Although there's supposedly more to come, the presentation focussed solely on the inaugural 'party' on the first weekend in June 2018. Following a model well-established abroad – and the success of Halloween Soirees of recent years – it'll be an upcharge event featuring one-off entertainments, rare character meets and exclusive food & merchandise options.
Promotional material suggests the event itself will be a single night at the Walt Disney Studios Park. Though, given the constant references to a weekend of festivities, I'd expect to see a hotel package pushed as the primary – if not only – option.
During the presentation, it was noticeable how many references were made to what distinguishes a "fan." Robert's written well about Disney as a lifestyle brand in the past, and it was clear here that Disneyland Paris are stepping up their attempts to maximise revenue from that.
It speaks to where management have decided the money is – or perhaps the revenue streams they're yet to tap into – that this event, created "for fans," is focused almost exclusively on character-based entertainment. Diversity in the resort's offerings is no doubt on the way with big things promised for the future now that TWDC have succeeded in their takeover. But it did lead a few fans to ask:
Nice event but... where are Imagineering panels? Exclusive backstage tours of rides? Sneak peek of Phantom Manor refurb? I wanna see that! https://t.co/Yt1QvzA0oK— Spinatmädchen (@spinatmaedchen) October 1, 2017
While I was there, I had the chance to check out the Halloween Festival entertainment on its first official day. With 25th anniversary celebrations still in full swing, changes aren't quite so evident at first glance as they have been in previous years.

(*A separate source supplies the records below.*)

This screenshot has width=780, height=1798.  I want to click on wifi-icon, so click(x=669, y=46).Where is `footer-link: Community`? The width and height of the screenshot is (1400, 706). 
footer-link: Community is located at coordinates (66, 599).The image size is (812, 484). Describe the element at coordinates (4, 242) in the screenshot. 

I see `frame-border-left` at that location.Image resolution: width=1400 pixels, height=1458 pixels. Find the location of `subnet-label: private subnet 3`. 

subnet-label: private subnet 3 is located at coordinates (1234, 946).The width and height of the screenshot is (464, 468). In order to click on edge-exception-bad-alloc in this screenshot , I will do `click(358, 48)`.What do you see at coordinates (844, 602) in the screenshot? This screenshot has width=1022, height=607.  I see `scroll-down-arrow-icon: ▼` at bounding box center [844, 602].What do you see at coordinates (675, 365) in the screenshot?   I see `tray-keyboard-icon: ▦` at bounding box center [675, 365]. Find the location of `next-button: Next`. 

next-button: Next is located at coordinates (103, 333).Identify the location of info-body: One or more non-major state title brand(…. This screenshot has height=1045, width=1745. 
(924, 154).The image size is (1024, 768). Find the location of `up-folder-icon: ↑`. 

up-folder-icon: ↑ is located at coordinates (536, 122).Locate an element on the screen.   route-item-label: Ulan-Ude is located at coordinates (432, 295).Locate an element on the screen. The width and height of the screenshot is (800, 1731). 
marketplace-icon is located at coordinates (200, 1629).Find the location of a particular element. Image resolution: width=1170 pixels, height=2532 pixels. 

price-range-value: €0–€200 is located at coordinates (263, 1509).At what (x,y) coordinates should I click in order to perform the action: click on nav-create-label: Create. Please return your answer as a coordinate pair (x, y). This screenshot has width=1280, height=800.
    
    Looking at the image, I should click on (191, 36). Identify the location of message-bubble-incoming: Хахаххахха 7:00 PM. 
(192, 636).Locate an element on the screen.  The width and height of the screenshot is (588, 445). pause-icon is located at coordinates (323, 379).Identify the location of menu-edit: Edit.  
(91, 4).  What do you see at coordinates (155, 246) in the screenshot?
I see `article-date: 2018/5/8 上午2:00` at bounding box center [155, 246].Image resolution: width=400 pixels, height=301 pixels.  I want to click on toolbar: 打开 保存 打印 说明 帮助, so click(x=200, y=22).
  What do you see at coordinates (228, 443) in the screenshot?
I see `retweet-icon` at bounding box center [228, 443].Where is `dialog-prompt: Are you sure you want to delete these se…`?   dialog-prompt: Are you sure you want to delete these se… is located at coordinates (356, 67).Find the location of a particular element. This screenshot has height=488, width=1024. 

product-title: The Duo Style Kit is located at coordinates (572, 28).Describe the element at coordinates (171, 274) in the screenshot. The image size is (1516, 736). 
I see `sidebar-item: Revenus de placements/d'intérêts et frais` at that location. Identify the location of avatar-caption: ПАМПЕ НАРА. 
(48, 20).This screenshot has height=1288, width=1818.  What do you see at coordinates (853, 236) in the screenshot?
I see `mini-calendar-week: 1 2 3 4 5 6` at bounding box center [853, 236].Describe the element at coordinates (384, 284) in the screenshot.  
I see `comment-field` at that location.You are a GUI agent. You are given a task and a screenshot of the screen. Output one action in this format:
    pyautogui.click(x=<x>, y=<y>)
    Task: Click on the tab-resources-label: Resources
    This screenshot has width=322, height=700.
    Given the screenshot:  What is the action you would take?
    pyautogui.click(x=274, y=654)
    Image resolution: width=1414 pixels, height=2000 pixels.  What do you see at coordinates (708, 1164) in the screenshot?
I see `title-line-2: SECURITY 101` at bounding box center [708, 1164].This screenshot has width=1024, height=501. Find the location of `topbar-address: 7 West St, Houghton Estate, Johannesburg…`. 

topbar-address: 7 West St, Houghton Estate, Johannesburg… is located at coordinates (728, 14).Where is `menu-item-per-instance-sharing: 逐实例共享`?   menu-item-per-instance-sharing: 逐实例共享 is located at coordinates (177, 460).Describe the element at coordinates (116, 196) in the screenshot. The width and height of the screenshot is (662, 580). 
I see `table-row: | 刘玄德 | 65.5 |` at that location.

Largely evicted from its recent haunt of Main Street USA, there's a Día de Muertos overlay to part of Frontierland and a couple of small processions. Surprisingly, it's the decorative work makes the biggest impact – a celebration of South American festivity that subtly nudges Pixar's forthcoming release Coco without feeling like pure marketing ploy.
Designer Thomas Gallou explained how they took cues "from the traditional roots of South American culture. We created new scarecrows, and each one has its own colourful and realistic costume, as well as alebrijes: brightly coloured fantastical animals."
That emphasis on colour comes into its own at night, when the area has a particularly haunting glow. There's even a full mariachi band turning up every so often, bringing the area nicely to life.
The Mariachi Band in Front of Fuente del Oro are one of the highlights of Halloween in Disneyland Paris. These guys are fantastic. pic.twitter.com/Cx3ldH1WWw— Dedicated to DLP (@DedicatedToDLP) October 6, 2017
Taking this locale as influence, Goofy’s Skeletoons Street Party appears seemingly out of nowhere throughout the day, mixing skeletons, scarecrows and the obligatory Disney characters to create an oddball vibe that works surprisingly well. It's not something to camp out for, lasting only a few minutes, but a cute thing to stumble upon – and a fun change of tone from other street entertainment in the parks.
Less inventive is Mickey’s Halloween Tricycle Gang, which sees a selection of characters rolled out down Main Street USA in cage-like vehicles. It undoubtedly fulfils the need to get the characters out in public, but just as with the Royal Welcome procession during Frozen seasons, I was left wishing for something a bit more creative in the execution. (Would it have been too tricky to have the characters themselves riding the tricycles? Disneyland Paris are undoubtedly at their best when indulging in the weirder side of the entertainment spectrum.)
So the holding pattern of celebrations and characters continues, for now. But with rumours of a DCA-style Marvel season next summer heating up, a Mission: Breakout clone following that, and unexpected height test balloons over Frontierland, bigger things are looking increasingly near.